Action item: Write down exactly the lines from the one below that has "Collapse the Index section" to the end of the data, both ends included; the pictures should not appear in your copy.

(Screenshot grounding data)
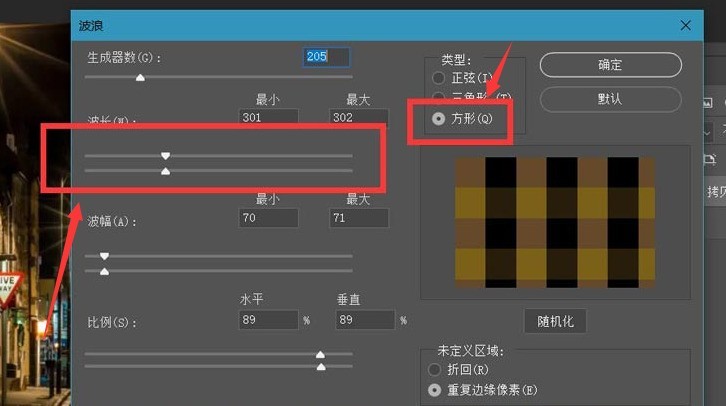Image resolution: width=726 pixels, height=406 pixels.
Task: Select Repeat Edge Pixels (重复边缘像素) option
Action: coord(435,390)
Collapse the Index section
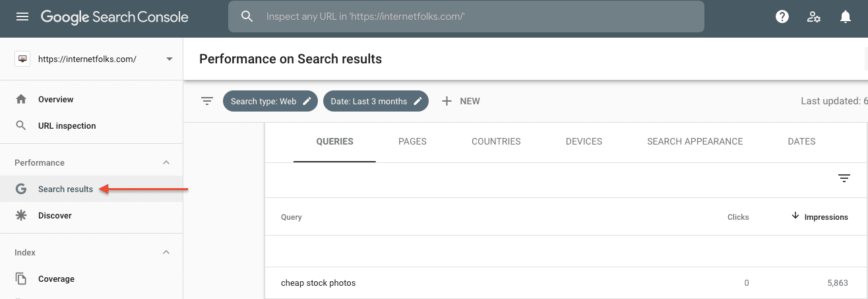This screenshot has width=868, height=299. tap(166, 252)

Exercise answer:
Collapse the Index section
This screenshot has width=868, height=299. tap(166, 252)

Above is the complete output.